Johnson, Krowinski, Turner
House Speaker Mitzi Johnson, left, speaks with Majority Leader Jill Krowinski and Minority Leader Don Turner last month at the Statehouse. Photo by Anne Galloway/VTDigger

[T]here was a deal, then there wasn’t, and now Vermont’s House could be back to the Statehouse on Monday to vote again on a budget bill that they already passed.

Senate leadership scuttled a budget deal that had been reached by Speaker of the House Mitzi Johnson and Gov. Phil Scott on Friday.

Johnson and House budget and tax leaders scrambled late into the evening to craft a new proposal they hoped would satisfy all three parties.

But that plan did not win commitments from Senate President Pro Tem Tim Ashe and the governor, and Democratic House leadership backed out of their second attempt at compromise Friday night.

Democratic representatives then voted against a compromise amendment they had proposed earlier in the day, advanced the budget bill passed by the Senate this week and angered House Republicans who said the pivot was “disingenuous.”

Just before midnight, Johnson announced a vote on the Senate budget bill, H.16, and it was quickly passed on a voice vote, with only a few House members saying no.

Minority Leader Don Turner, R-Milton, stood up and said he did not realize what the vote was for, and then argued that there were not enough representatives remaining in the chamber for the vote to count.

After Johnson said the vote was final, Turner approached her and said he had accidentally voted yes, giving him the ability to call for a “reconsideration,” meaning the House could return to vote on the bill again on Monday.

“I have no idea [what happened],” Turner said. “It was crazy, it was quick, and it was over.

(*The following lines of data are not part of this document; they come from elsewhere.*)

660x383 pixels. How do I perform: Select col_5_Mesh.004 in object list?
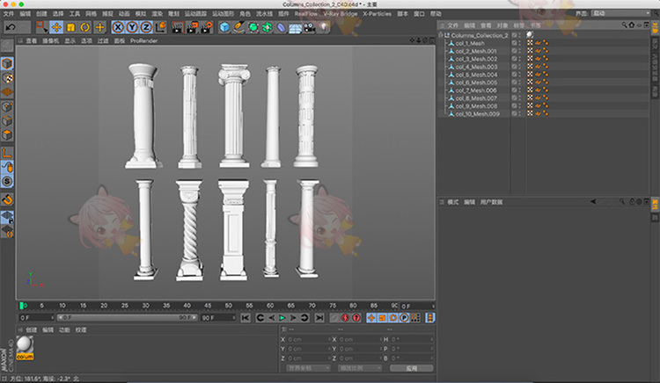tap(476, 74)
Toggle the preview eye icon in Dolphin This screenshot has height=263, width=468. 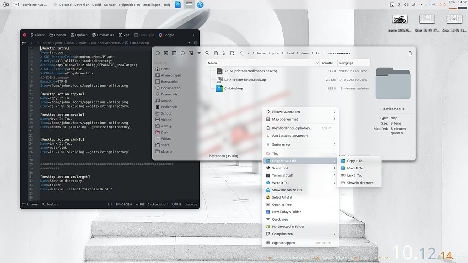(x=199, y=53)
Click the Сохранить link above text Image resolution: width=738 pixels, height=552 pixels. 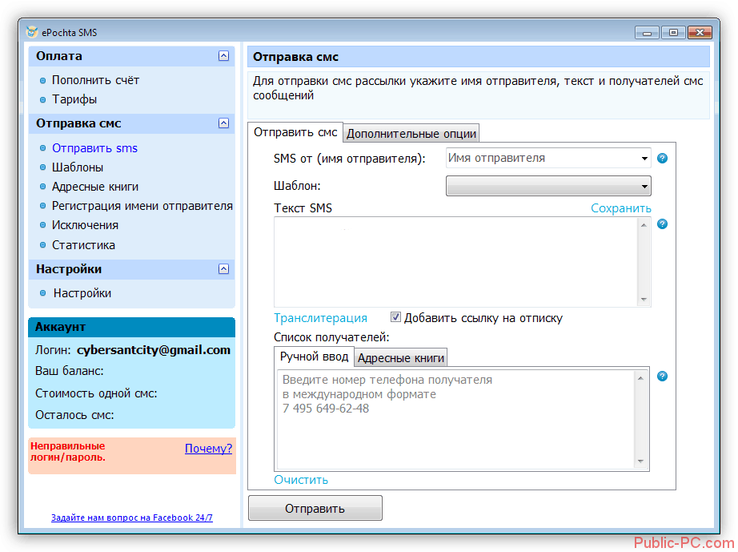point(620,208)
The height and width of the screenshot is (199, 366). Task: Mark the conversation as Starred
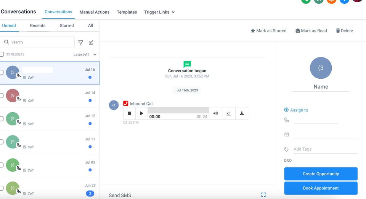[268, 31]
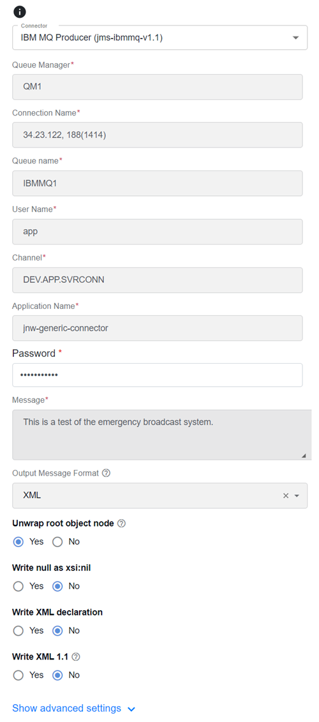Grab the Message textarea resize handle

click(303, 455)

But I have the right, it’s a rule, to ask for a reconsideration, which I’ve done.”

The deal that wasn’t

Following weeks of gridlock, House members and administration officials said on Friday that they had finally hammered out an agreement that could resolve the property tax dispute at the heart of their disagreement, potentially ending a weeks-long impasse over the state’s spending package.

The plan would have taken the Senate’s budget bill but also split a large pot of anticipated surplus revenue that has not been officially forecasted.

Under the plan, up to $28.3 million in anticipated surplus revenue would be split 50/50: half would go to the education fund to lower property tax rates and half would into paying down teacher pensions liabilities.

The governor, who had previously refused to consider any agreement that raised property taxes next year, said he was on board with the plan.

But Senate leadership was not, according to lawmakers.

Kitty Toll, Janet Ancel, David Sharpe
Reps. Kitty Toll, Janet Ancel and David Sharpe, chairs of House committees on Appropriations, Ways and Means, and Education, respectively. Photo by Mike Dougherty/VTDigger

Senators expressed trepidation about allocating even more one-time money to buy down tax rates in 2020, according to Rep. Kitty Toll, D-Danville, who chairs the House Appropriations Committee.

“When the Senate looked at this proposal they had some great concerns about setting aside additional one-time money for ongoing expenses and the hole that would create,” Toll said during a meeting of the House Republican caucus Friday night.

Responding to the Senate’s concerns, Toll proposed divvying up the pot of anticipated surplus three ways.

In an amendment she put on the table, one pot of money would go toward paying down property tax rates in 2020, the governor’s priority; another would go toward teachers pension liability, a Democratic priority; and the third would go toward a spendable reserve in the general fund, a concession to Senate leadership.

“The conversations broke down,” Toll said of the initial deal, “and this looked like a way out for me where everybody got a little of something,” she said of the revised proposal.

But after receiving a tepid response to the second proposal from the Scott administration, House Democrats decided to scrap their efforts at compromise, pass the bill almost unchanged, and punt to the Senate.

Toll encouraged House members to get in touch with their senators to pressure them to pursue a solution.

“It behooves each one of us to contact our senators from our areas and ask that we come to a resolution on the budget and tax proposal that is before us tonight so that we can move on and so that Vermonters can move on,” Toll said.

Democrats already view the budget bill passed by the Senate as a major compromise with the Scott administration. The bill will harness about $20 million in surplus money to level the residential property tax rate.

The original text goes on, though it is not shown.